Consegna ▸ Prosegui il brano sulla mobilitazione seguita alla strage, riprendendo subito dopo la sua ultima frase.

Da una parte dovevamo informare, denunciare, organizzare, sapendo che i contenuti della mobilitazione erano la sicurezza, la verità e la giustizia. Dopo la costituzione dell’Assemblea, in questa sala si sono tenute riunioni di cinquanta persone, ma dovevamo aspettare che i familiari “assorbissero” l’immane dolore per poterci organizzare con loro. L’Associazione dei familiari, “Il Mondo che vorrei”, nasce il 24 aprile 2010, dopo dieci mesi. Il 29 di ogni mese vi era l’appuntamento di ritrovarsi all’ora del disastro sul luogo della strage, con quest’ultimo 29 siamo a centotrentotto volte, a ricordare con il suono della campana le trentadue vittime. Il 29 dicembre 2009 chiamammo la città alla mobilitazione: i familiari ancora non si erano costituiti, ma alcuni di loro furono ugualmente presenti.
La prima campagna fu quella sugli indagati, affinché non fossero considerati le ultime ruote del carro ma le figure apicali delle società coinvolte. Quei carri erano vere e proprie multinazionali, società austriache, tedesche, italiane. A metà ottobre del 2009 capimmo che dovevamo fare qualcosa di grosso. Allora iniziammo una sorta di pressione nei confronti della Procura perché indicasse i nomi e che fossero giusti. Decidemmo di bloccare due Intercity. Un mese prima anticipammo la notizia, e per due mesi abbiamo informato dell’iniziativa: «Il treno Intercity delle 21:15 da Genova e quello dopo da Roma».
Quel 29 dicembre era una giornata micidiale, pioveva a dirotto, il lago Massaciuccoli tracimava, una situazione di allerta. Alle 20:00 arrivo in stazione insieme ad altri sette-otto per mettere striscioni, foto, cartelli. C’era già la polizia schierata, mi chiamano: «Venga qua». Rispondo: «Se deve dirmi qualcosa, lei venga da me». Il capo si avvicina per dirmi: «Voi stasera non andate sui binari». Gli rispondo: «La ringrazio dell’attenzione, se rimaniamo quelli che vede raccogliamo il suo invito. Se, invece, vi saranno le persone che pensiamo, faremo ciò che abbiamo annunciato», aggiungendo: «Si guardi bene a non far frullare manganelli». Il capo risentito: «Che vorrebbe dire?». «Quello che ho detto».
Alle 21:00 vi erano quattrocento persone, anche familiari; bloccammo i due treni per più di mezzora. Sul treno proveniente da Roma c’era il comico Paolo Rossi, lo individuammo una volta saliti per informare con un volantino sul motivo del blocco e lo invitammo sui binari a esprimere la sua solidarietà, cosa che fece.
Quindi il vostro percorso nasce da un gruppo, formato da lavoratori ferroviari e familiari delle vittime della strage?

Voci per individuare testo ed elementi
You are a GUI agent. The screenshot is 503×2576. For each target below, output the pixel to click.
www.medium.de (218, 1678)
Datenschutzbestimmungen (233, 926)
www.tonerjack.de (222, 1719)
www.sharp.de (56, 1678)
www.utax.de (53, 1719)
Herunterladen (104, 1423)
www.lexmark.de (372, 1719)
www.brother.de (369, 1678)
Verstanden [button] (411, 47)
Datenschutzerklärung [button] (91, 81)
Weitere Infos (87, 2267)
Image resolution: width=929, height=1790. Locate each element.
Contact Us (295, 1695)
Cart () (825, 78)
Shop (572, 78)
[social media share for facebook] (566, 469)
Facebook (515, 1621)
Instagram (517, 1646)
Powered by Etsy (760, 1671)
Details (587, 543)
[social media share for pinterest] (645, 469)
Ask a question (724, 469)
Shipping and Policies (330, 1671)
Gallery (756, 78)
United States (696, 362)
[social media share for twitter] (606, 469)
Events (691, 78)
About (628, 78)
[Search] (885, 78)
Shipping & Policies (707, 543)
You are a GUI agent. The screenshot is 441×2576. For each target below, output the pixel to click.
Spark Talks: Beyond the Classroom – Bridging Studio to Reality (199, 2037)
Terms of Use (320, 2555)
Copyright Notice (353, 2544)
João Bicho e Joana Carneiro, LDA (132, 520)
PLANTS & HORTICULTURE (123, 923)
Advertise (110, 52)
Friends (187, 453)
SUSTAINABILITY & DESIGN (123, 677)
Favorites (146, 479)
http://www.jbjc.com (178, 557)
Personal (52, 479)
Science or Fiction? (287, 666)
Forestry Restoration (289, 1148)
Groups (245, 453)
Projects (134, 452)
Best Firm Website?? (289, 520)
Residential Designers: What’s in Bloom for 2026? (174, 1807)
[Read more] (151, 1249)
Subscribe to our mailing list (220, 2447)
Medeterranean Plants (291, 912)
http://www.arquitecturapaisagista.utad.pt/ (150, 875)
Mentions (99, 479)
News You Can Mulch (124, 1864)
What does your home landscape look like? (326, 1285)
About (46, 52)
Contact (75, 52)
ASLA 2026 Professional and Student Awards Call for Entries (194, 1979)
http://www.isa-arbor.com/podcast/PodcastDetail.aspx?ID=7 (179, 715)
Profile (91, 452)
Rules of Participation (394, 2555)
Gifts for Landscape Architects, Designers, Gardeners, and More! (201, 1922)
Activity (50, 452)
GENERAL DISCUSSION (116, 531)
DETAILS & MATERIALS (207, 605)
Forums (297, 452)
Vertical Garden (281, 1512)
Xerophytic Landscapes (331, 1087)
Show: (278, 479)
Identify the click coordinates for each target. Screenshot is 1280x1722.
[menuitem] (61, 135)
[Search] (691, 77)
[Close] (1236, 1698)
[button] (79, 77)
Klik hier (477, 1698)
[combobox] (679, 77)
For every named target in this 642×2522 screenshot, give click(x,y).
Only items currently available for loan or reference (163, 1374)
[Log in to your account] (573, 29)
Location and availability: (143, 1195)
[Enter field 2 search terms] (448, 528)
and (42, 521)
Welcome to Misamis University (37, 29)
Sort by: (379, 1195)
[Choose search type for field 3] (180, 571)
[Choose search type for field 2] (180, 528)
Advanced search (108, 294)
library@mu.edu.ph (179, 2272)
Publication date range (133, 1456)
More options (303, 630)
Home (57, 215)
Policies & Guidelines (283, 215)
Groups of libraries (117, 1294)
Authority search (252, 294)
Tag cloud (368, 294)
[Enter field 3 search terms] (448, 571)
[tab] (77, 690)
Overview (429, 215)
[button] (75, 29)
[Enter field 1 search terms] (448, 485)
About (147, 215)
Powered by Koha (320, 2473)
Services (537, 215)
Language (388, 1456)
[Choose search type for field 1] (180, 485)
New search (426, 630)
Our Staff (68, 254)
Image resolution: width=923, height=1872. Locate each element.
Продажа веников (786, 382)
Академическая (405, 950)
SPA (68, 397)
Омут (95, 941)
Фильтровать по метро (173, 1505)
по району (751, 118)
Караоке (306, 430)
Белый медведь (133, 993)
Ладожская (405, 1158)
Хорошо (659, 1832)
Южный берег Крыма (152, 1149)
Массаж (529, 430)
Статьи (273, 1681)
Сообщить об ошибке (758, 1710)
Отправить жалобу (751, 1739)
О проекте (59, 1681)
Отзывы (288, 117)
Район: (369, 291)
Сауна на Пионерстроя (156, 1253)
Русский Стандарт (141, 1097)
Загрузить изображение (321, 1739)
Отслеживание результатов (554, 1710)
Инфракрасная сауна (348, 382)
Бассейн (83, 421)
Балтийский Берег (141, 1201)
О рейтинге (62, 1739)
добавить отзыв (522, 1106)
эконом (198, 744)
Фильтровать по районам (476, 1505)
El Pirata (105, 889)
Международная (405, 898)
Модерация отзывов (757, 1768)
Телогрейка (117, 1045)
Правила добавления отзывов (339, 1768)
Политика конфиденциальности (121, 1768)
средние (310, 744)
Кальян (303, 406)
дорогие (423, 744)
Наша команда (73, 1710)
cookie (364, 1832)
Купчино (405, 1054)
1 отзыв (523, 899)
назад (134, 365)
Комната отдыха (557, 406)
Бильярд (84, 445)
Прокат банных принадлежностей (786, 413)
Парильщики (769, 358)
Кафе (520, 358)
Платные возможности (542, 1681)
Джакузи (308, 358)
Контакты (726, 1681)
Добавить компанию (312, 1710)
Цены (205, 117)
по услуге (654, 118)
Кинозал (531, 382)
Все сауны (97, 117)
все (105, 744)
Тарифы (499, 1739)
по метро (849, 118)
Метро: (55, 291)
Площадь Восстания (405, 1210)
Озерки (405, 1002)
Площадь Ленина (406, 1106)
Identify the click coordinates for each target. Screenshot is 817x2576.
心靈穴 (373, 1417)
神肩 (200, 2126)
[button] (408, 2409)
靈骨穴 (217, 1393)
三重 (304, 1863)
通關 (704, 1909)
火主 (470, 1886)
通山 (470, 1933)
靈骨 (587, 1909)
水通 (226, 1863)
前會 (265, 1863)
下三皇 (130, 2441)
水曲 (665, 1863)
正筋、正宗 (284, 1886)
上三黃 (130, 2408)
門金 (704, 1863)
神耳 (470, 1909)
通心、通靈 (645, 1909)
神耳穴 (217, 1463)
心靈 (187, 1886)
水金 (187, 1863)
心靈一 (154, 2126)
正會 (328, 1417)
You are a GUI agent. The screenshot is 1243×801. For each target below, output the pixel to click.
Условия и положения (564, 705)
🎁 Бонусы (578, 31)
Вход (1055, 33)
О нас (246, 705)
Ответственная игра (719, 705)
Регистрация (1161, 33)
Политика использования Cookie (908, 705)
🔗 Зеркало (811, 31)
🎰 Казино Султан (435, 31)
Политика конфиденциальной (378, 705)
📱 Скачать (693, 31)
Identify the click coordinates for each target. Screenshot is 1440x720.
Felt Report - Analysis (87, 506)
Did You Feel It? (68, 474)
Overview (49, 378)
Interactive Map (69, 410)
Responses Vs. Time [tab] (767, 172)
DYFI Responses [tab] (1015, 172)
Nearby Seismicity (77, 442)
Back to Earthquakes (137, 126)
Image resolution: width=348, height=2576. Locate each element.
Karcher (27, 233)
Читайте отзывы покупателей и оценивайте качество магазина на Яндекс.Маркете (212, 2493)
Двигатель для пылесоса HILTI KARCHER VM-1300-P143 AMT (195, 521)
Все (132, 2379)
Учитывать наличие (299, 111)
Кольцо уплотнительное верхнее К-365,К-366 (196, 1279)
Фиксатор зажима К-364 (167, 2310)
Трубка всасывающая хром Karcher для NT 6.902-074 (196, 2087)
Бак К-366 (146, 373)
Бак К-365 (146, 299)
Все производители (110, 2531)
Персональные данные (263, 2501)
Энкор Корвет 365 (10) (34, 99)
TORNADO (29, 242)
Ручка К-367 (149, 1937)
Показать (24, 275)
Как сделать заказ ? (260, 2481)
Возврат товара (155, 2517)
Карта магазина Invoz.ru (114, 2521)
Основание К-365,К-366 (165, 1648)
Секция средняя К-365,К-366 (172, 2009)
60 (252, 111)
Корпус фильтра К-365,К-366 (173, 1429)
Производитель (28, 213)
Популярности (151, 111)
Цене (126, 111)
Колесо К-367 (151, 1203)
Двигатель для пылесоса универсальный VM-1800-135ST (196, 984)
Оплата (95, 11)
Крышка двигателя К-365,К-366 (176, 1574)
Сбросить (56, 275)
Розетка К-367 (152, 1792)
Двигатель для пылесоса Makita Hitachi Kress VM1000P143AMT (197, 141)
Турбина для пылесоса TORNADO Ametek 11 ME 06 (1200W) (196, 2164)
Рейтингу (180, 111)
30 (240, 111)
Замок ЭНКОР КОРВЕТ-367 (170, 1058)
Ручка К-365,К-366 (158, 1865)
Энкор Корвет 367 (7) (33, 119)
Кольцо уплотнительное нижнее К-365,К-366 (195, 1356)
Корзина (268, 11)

Risposta ▸
Inizialmente alcuni familiari partecipavano alle nostre assemblee, si erano costituiti diversi comitati, quello dei sopravvissuti di via Ponchielli, l’Associazione vittime degli incidenti ferroviari, di largo Risorgimento, realtà che col tempo si sono perse. Alcuni feriti e parenti erano in un comitato, alcuni in un altro. Come Assemblea 29 giugno, sostenevamo che i familiari dovevano organizzarsi autonomamente, e insieme costruire un’unità d’azione superiore, più ampia. “I familiari devono sviluppare la battaglia su verità e la giustizia, i ferrovieri, i lavoratori, i cittadini sulla sicurezza”. Si capì anche l’importanza della campagna sugli indagati, che vide due giorni di mobilitazione (29-30 marzo 2010) con trentadue ore di presidio permanente, giorno e notte di fronte alla Procura a Lucca, un’ora per ogni vittima, affinché emettesse i nomi e fossero quelli di amministratori delegati, manager, di chi gestiva… In quelle ore anche il vescovo venne a salutarci.
Quali sbocchi politici ha avuto la protesta?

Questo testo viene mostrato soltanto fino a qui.